DATA FOR REVIEW >>
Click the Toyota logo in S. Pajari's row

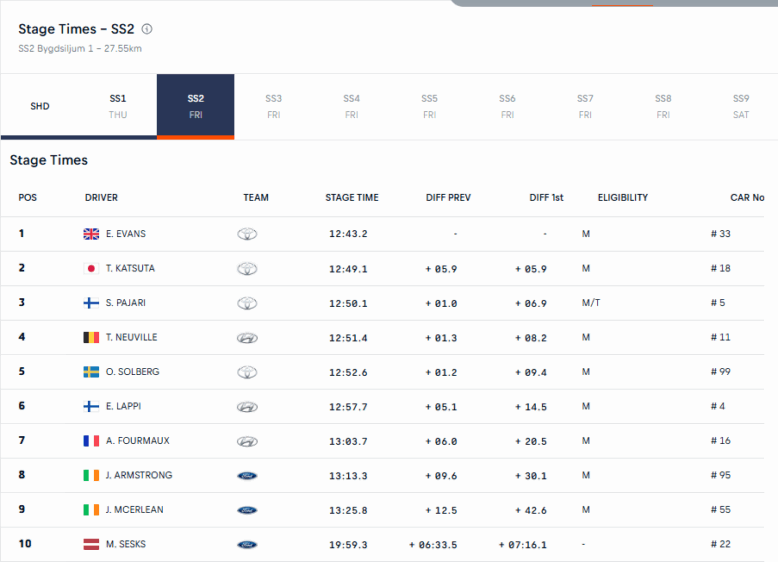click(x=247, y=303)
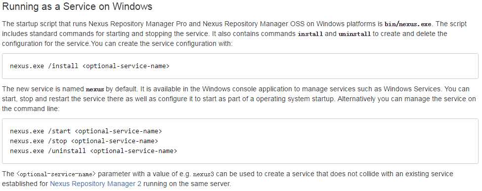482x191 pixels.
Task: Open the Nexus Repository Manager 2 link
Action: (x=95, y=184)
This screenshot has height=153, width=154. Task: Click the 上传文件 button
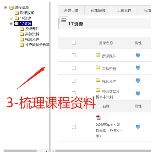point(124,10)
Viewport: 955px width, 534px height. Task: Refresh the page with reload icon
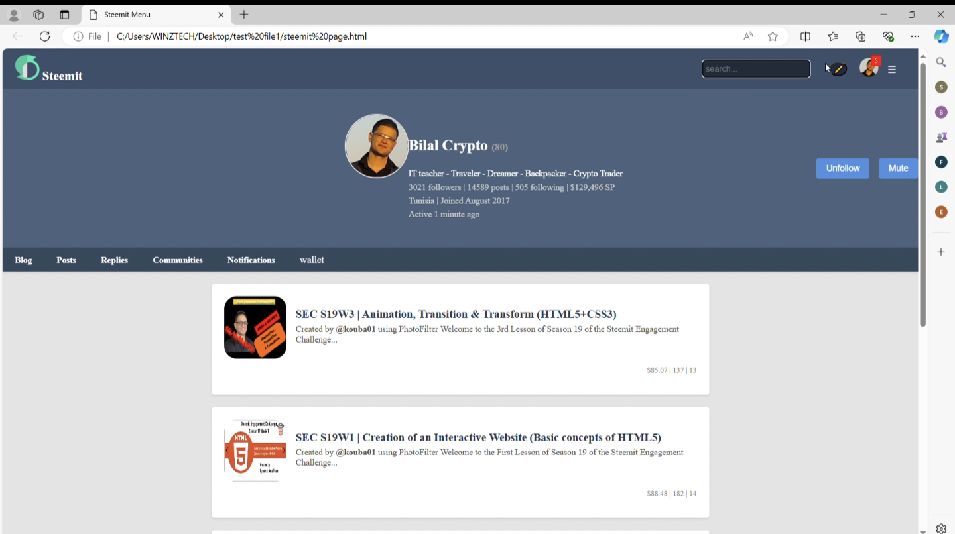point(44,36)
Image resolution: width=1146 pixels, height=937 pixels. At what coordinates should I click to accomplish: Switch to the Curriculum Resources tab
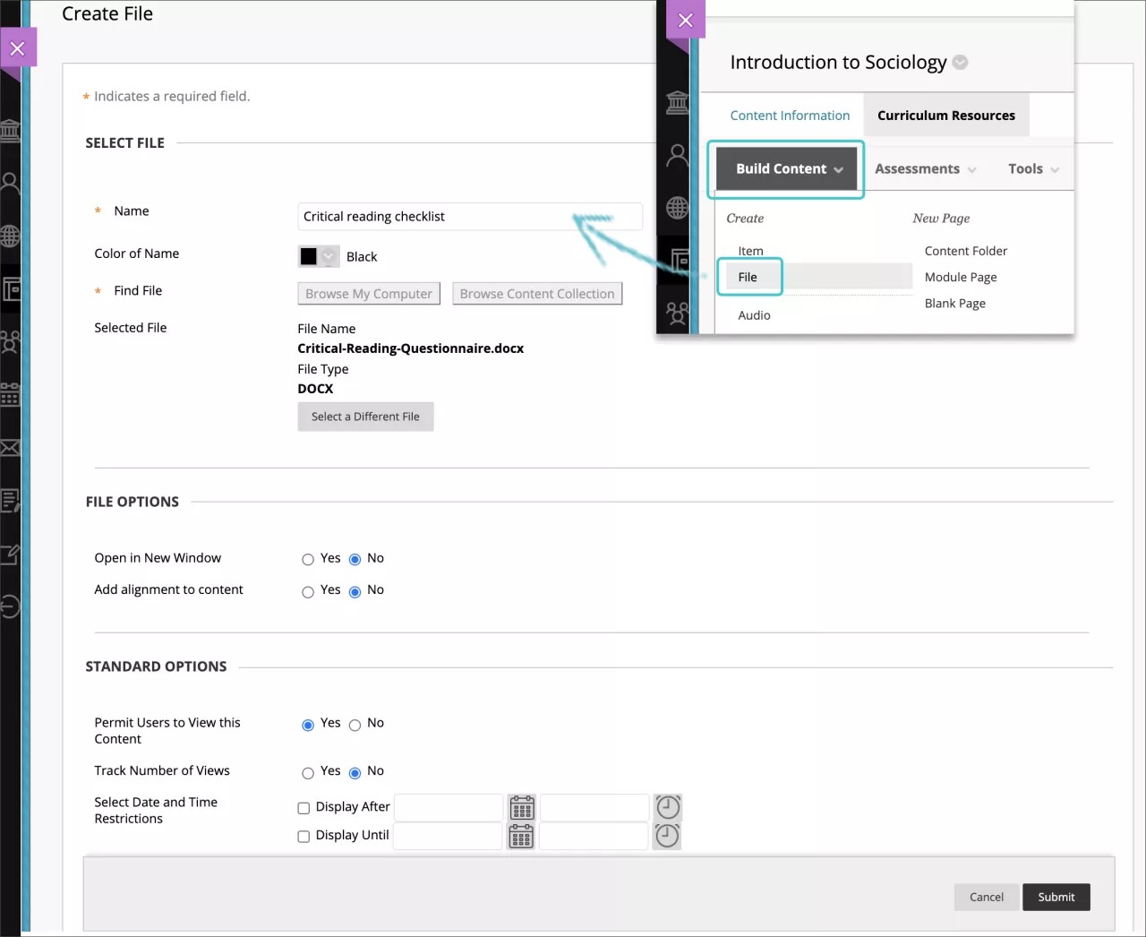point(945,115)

ASSIGNMENT >> Transcribe the entries above word for word, but leave every picture out of your copy.

ANSWER FOR THE TASK >>
Click the Toyota logo in S. Pajari's row

click(x=247, y=303)
482x191 pixels.
Task: Open the Nexus Repository Manager 2 link
Action: (x=95, y=184)
This screenshot has height=153, width=154. Task: Click the 上传文件 button
point(124,10)
Viewport: 955px width, 534px height. Task: Refresh the page with reload icon
point(44,36)
Image resolution: width=1146 pixels, height=937 pixels. At what coordinates should I click to accomplish: Switch to the Curriculum Resources tab
point(945,115)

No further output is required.